On pouvait craindre l’apparition d’un nouveau Bonaparte en la personne de Toukhatchevsky mais ce sera Staline qui le coiffera sur le poteau. Le reflux de la révolution mondiale en Russie ne peut s’expliquer par le seul constat de l’isolement, comme le radote le milieu maximaliste, l’installation de la contre-révolution est avant tout la mise en place d’une militarisation de la société. Staline avait compris avant tous les autres que son « socialisme réellement existant », c’est-à-dire  le capitalisme d’Etat,  c’est le pouvoir de l’armée sur la société. Comme pour l’exhumation des leçons de la Commune de Paris, Lénine a encore eu du génie de commencer à se méfier du concept de « guerre révolutionnaire au moment du traité de Brest-Litovsk.
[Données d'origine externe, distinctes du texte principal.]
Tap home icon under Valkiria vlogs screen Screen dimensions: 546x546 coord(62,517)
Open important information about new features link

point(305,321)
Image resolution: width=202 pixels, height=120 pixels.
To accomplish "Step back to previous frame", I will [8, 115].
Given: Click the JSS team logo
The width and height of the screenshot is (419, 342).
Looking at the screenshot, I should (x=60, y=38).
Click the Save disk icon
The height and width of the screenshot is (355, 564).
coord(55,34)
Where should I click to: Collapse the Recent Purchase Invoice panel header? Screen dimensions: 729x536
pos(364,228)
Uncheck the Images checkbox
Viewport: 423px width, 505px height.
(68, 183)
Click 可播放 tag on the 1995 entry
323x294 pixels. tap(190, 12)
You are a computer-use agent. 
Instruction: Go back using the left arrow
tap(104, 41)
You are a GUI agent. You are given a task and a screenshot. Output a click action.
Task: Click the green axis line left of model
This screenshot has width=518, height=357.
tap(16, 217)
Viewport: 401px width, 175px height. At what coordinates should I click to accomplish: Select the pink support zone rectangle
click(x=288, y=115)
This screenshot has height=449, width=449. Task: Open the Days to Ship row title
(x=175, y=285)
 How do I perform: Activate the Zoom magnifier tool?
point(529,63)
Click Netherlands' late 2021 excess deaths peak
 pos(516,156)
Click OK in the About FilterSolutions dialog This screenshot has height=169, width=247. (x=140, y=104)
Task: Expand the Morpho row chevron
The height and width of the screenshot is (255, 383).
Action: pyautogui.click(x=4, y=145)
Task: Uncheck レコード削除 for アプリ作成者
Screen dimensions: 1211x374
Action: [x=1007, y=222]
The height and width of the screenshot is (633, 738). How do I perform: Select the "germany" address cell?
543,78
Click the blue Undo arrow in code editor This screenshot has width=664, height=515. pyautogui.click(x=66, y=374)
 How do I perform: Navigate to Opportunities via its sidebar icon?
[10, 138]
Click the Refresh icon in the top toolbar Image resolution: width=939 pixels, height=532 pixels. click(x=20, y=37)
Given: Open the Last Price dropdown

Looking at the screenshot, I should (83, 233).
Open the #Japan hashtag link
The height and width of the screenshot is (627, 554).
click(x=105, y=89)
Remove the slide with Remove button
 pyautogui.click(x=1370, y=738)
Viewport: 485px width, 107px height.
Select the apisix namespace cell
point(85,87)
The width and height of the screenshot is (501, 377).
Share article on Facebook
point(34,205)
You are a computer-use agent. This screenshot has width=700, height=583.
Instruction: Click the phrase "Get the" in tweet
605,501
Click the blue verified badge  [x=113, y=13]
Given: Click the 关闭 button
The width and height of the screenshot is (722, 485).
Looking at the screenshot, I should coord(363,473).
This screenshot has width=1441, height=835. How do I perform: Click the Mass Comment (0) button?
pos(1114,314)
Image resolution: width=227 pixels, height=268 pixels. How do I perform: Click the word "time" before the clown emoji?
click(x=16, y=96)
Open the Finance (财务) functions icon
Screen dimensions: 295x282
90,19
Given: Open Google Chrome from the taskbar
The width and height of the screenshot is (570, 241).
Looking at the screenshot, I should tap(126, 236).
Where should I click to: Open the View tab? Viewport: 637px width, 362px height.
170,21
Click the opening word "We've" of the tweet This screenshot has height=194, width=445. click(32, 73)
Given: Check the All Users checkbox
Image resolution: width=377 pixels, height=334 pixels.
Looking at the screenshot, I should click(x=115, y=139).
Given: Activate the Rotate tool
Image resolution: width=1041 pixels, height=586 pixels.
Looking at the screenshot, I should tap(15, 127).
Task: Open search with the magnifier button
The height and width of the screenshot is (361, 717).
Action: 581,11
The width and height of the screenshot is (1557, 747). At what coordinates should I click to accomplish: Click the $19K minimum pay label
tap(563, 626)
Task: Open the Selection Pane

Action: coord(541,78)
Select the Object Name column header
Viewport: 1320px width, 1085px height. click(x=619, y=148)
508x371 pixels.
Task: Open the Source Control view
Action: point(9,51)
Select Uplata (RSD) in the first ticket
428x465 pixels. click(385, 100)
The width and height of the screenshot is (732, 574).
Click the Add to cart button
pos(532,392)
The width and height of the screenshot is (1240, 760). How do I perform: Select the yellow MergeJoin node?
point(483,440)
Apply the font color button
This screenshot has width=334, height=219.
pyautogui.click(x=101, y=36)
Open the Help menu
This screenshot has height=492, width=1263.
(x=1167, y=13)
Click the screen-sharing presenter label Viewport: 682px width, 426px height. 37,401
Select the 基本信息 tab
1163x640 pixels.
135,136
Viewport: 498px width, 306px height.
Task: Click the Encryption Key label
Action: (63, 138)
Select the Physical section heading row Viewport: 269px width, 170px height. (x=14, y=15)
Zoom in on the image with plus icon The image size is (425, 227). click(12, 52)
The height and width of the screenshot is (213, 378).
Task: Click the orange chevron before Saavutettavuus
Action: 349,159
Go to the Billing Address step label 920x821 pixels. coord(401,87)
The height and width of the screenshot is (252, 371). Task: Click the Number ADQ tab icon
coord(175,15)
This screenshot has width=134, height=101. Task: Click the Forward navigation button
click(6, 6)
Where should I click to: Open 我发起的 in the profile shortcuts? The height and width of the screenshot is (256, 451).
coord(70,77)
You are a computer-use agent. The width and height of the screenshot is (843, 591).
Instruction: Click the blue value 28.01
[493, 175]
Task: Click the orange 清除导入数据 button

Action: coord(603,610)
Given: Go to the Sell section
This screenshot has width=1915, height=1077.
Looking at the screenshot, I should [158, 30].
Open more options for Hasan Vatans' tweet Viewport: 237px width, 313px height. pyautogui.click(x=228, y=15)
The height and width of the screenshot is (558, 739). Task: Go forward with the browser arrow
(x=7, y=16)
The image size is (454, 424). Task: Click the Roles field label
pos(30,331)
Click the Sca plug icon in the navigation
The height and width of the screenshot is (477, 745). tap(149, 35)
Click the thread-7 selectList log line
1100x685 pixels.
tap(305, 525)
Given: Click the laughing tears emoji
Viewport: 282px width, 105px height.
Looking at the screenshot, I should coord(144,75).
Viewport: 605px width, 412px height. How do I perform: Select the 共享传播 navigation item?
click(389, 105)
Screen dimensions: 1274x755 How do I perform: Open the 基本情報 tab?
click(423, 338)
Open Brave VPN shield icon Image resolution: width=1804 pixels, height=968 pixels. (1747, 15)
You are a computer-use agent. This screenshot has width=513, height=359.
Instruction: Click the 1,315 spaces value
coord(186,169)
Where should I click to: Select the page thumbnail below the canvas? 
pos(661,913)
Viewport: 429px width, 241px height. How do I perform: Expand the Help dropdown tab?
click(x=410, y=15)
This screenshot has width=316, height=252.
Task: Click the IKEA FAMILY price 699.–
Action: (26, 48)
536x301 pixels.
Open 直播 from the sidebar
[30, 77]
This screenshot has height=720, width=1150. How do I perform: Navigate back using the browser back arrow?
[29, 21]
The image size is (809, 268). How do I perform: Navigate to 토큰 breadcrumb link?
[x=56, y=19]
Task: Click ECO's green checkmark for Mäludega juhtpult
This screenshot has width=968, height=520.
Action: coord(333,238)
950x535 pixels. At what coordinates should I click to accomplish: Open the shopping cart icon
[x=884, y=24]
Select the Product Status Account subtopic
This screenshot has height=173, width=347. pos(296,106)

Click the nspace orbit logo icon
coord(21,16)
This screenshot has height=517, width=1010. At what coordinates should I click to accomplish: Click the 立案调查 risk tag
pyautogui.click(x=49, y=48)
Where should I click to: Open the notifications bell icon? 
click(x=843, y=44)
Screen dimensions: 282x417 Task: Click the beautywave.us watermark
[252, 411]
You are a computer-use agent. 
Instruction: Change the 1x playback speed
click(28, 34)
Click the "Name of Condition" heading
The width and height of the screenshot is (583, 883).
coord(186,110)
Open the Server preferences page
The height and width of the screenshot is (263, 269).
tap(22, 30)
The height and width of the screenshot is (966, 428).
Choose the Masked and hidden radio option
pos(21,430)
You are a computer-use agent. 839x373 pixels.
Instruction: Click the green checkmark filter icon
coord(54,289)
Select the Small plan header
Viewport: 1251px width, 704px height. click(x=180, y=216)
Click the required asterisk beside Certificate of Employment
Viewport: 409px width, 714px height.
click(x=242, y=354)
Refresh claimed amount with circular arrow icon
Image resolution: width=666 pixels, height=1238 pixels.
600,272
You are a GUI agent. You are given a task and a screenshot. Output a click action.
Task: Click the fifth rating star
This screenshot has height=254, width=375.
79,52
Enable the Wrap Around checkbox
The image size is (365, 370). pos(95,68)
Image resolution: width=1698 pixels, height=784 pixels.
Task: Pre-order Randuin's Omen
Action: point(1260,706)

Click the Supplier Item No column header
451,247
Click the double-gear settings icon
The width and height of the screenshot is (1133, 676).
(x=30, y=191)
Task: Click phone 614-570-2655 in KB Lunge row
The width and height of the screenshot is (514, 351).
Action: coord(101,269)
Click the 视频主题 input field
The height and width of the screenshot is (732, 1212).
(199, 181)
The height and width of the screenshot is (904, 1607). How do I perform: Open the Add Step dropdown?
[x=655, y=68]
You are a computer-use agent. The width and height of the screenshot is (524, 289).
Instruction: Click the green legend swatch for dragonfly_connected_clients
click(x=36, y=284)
Cette idée de « guerre révolutionnaire » - le renversement de la bourgeoisie autochtone de l’extérieur par l’armada stalinienne - sera l’espoir attendu par les staliniens résistants et leurs homologues trotskiens – de 1944 aux années 1970 - qui nous auront conté souvent ou de manière opaque l’espoir prolongé  de ce même cauchemar avec les soldats cubains en Angola, l’armée vietnamienne au Cambodge, etc. Les préoccupations d'efficacité militaire « antifasciste » en Espagne en 1936 - se mêlant à des objectifs de rétablissement de l'ordre démocratique bourgeois –  obéirent au même concept devenu frauduleux de « guerre révolutionnaire ». Comme en Russie, la contre-révolution s’installe par le triptyque  « militarisation- commandement unifié- discipline adéquate », dans l’unité cacophonique des modérés démocrates, des staliniens et des anarchistes (entre autres, Durruti, Mera et García Oliver), et les prolétaires armés des milices se retrouveront dindons de la farce antifasciste.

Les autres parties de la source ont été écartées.